======== EXTRACT ========

SASE handles all of the complexities of management. As a result, the administrative overhead for managing and operating a global network that supports site-to-site connectivity and enhanced security, cloud, and mobility is kept to an absolute minimum.

SASE Definition with Challenge 3: Performance Between Locations

The throughput is primarily determined by latency and packet loss, not bandwidth. Therefore, for an optimal experience for global applications, we must explore ways to manage the latency and packet loss end-to-end for last-mile and middle-mile segments. Most SD-WAN vendors don’t control these segments, affecting application performance and service agility.

Consequently, there will be constant tweaking at the remote ends to attain the best performance for your application. With SD-WAN, we can bundle transports and perform link bonding to solve the last mile. However, this does not create any benefits for the middle mile bandwidth.

MPLS will help you overcome the middle-mile problems, but you will likely pay a high price.

Define SASE
Diagram: Define SASE. Link Bonding is only suitable for last-mile performance.

SASE Meaning: How SASE solves this

The SASE cloud already has an optimized converged network and security platforms. Therefore, sites need to connect to the nearest SASE PoP. This way, the sites are placed on the global private backbone to take advantage of global route optimization, dynamic path selection, traffic optimization, and end-to-end encryption. The traffic can also be routed over MPLS, directly between sites (not through the SASE PoP), and from IPsec tunnels to third-party devices. The SASE architecture optimizes the last and middle-mile traffic flows.

Optimization techniques

The SASE global backbone has several techniques that improve the network performance, resulting in predictable, consistent latency and packet loss. The SASE cloud has complete control of each PoP and can employ optimizations. It uses proprietary routing algorithms that factor in latency, packet loss, and jitter.

These routing algorithms favor performance over cost and select the optimal route for every network packet. This is compared to Internet routing, where metrics don’t consider what is best for the application or the type.

SASE Definition with Challenge 4: Cloud Agility

Cloud applications are becoming the most critical to organizations, even more severe than those hosted in private data centers. When delivering cloud resources, we must consider more than just providing connectivity. In the past, when we spoke about agility, we were concerned only with the addition of new on-premises sites.

However, now, this conversation needs to encompass the cloud. Primarily, delivering cloud applications is about providing an application experience as responsive as the on-premises applications. However, most SD-WANs have a low response rate for rapidly offering new public cloud infrastructure. MPLS is expensive, rigid, and not built for cloud access.

SASE Meaning: How SASE solves this

Cloud Native Meaning

SASE natively supports cloud data centers (IaaS) and applications (SaaS) without additional configuration, complexity, or point solutions, enabling built-in cloud connectivity. This further enables the rapid delivery of new public cloud infrastructure.

The SASE PoPs are collocated in the data centers, directly connected to the IXP of the leading IaaS providers, such as Amazon AWS, Microsoft Azure, and Google Cloud Platform. In addition, cloud applications are optimized through SASE’s ability to define the egress points. This helps exit the cloud application traffic at the points closest to the customer’s application instance.

========

→ **TASKS TO COMPLETE**:
**a)** In the SASE text, what mainly determines throughput?
**b)** Write the next part of the SASE text, picking up after its final sentence.

======== MATERIAL SUPPLIED ========

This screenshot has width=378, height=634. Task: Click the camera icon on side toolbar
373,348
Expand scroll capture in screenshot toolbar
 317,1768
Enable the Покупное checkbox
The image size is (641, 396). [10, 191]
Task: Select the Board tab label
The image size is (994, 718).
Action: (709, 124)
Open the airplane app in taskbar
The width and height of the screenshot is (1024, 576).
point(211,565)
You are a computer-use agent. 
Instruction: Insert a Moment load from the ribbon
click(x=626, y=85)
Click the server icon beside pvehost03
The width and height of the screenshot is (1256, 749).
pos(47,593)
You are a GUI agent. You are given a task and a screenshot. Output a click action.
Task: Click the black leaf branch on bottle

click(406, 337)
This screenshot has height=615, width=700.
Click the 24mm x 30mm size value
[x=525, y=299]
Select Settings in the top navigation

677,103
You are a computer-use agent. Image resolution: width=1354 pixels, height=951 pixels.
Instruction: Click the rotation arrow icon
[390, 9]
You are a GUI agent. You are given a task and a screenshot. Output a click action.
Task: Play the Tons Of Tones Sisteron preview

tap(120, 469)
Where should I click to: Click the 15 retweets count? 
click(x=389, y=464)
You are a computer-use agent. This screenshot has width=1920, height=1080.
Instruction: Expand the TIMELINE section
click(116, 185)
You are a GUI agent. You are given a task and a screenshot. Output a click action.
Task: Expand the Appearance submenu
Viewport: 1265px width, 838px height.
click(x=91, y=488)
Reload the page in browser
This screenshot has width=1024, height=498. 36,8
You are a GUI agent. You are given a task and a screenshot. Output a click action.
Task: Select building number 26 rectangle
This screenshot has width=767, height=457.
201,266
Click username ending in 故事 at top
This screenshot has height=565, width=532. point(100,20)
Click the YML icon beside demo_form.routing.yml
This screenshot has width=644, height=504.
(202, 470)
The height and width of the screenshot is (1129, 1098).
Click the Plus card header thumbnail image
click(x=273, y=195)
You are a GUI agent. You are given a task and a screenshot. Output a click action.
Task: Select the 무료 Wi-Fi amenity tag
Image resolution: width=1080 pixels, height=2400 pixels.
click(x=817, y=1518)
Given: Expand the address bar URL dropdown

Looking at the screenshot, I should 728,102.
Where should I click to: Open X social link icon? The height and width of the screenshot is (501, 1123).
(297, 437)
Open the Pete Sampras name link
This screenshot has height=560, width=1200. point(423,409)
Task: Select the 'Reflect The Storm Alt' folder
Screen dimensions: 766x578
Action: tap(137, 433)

========

→ **THE RESPONSES**:
**a)** Latency and packet loss, not bandwidth.

**b)**
The optimal global routing algorithms can determine the best path from anywhere to the customer’s cloud application instance. This provides optimal performance to the cloud applications regardless of the user’s location.

So, when we talk about performance to the cloud with SASE, the latency to the cloud is comparable to the optimized access provided by the cloud providers, such as AWS Direct Connect or Azure Express Route. So, authentically, SASE provides out-of-the-box cloud performance.

SASE Definition with Challenge 5: Security

The security landscape is constantly evolving. Therefore, network security solutions must develop to form a well-founded landscape. Ransomware and Malware will continue to be the primary security concerns from 2020 onward. This is a challenge for the entire organization to combat the various solutions designed with complex integration points scattered through the network domain.

Security must be a part of any WAN transformation initiative protecting the users and resources regardless of the underlying network managed through a single-pane-of-glass.

However, a bundle of non-integrated security products results in appliance sprawl that hinders your security posture instead of strengthening it. The security solution must defend against emerging threats like malware/ransomware. In addition, it must boost the ability to enforce corporate security policies on mobile users.

Finally, the security solution must also address the increasing cost of buying and managing security appliances and software.

sase edge
Diagram: SASE Edge: The issues of service chaining.

Security and encryption

So, we know there is an increase in complexity due to the disparate tools required to address the different threat vectors. So, for example, we have DLP that can be spread across the SWG, CASB, and DLP but with three other teams managing each. What about the impact of encrypted web traffic on the security infrastructure?

The issue is that most internet traffic is now encrypted, and attackers deliver the payloads, deliver command and control instructions, and exfiltrate data over encrypted protocols. Organizations cannot decrypt all network traffic for performance reasons and avoid looking at sensitive employee information.

Also, there are issues with the scalability of encrypted traffic management solutions. This can, too, cause performance issues.

Lab Guide: Security Backdoors

Using Bash

Bash, short for “Bourne Again SHell,” is a widely used command-line interpreter in Unix-based systems. It provides powerful scripting capabilities, making it a favorite among system administrators and developers. However, this versatility also brings the potential for misuse. This section will explain what a Bash backdoor is and how it functions.

Note:

In the following, I created a backdoor on a corporate machine to maintain persistence within the environment. I performed bash script and system configuration using cron jobs. You will then connect to the created backdoor. Here, we demonstrate how to use tools available on standard operating system installations to bypass an organization’s security controls.

Cron jobs, derived from the word “chronos” meaning time in Greek, are scheduled tasks that run automatically in the background of your server. They follow a specific syntax, using fields to specify when and how often a task should be executed. You can create precise and reliable automated processes by grasping the structure and components of cron jobs.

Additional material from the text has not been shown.